Este singular personaje se aventuró a emprender una hazaña inaudita: despojar de su ropaje a uno de estos venerables muñecos y, para sorpresa de propios y extraños, ataviarse con las prendas sustraídas.

En medio de risas de algunos y críticas de otros, la hazaña ha desatado debates acalorados. Algunos observadores, con un toque de sarcasmo, señalan que ni siquiera los «año viejos» están a salvo de los estragos de la inseguridad.

La ubicación exacta del incidente aún es tema de disputa, con algunos jurando que ocurrió en las inmediaciones de Cartagena, mientras que otros afirman con convicción que fue en Santa Marta. La verdad sigue siendo esquiva.

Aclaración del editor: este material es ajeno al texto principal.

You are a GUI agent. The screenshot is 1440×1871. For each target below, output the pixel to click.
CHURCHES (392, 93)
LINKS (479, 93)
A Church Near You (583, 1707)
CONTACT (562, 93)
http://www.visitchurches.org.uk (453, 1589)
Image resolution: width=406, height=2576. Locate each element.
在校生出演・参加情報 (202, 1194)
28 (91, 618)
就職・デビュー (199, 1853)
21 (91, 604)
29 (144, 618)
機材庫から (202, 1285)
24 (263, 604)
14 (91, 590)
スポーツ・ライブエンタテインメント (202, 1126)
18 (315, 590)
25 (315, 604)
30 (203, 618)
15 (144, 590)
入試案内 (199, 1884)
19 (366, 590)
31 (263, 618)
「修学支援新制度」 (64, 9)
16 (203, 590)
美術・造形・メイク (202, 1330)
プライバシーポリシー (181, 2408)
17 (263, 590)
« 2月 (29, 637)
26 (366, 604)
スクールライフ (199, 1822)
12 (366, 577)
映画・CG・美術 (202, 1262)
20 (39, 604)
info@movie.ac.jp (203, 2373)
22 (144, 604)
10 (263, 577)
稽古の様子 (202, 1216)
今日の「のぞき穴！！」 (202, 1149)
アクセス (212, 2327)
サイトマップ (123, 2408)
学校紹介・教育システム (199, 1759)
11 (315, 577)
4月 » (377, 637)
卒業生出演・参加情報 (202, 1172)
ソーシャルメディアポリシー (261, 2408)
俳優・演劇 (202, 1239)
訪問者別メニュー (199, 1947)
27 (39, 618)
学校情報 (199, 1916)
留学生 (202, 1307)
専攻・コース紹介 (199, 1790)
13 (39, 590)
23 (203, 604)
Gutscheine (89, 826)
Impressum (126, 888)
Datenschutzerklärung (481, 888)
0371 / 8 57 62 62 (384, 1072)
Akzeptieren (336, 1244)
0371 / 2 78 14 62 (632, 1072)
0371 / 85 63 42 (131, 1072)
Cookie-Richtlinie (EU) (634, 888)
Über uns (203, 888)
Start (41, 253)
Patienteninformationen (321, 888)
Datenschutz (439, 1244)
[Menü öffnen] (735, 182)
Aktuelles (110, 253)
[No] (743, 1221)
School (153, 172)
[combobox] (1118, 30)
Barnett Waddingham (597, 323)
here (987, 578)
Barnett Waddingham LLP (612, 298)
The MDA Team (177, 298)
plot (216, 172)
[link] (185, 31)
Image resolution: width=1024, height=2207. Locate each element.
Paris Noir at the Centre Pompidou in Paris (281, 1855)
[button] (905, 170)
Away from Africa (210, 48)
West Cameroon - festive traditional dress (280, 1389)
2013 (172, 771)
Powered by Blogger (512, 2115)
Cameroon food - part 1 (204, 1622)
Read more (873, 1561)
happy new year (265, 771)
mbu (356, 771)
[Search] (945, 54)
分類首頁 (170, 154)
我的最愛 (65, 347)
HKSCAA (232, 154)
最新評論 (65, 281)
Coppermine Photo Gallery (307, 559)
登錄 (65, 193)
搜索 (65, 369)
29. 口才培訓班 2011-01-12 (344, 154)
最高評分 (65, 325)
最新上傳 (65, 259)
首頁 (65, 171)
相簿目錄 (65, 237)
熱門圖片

La insólita situación transcurrió en plena vía pública, donde un muñeco de año viejo, colocado estratégicamente junto a una casa como parte de la venerable tradición de fin de año, se convirtió inesperadamente en el epicentro de un audaz robo.

Las imágenes capturadas por una cámara de seguridad cercana revelan el momento en que el habitante de la calle, con astucia y sigilo, despoja al muñeco de su atuendo, dejando a todos boquiabiertos ante tan insólito episodio.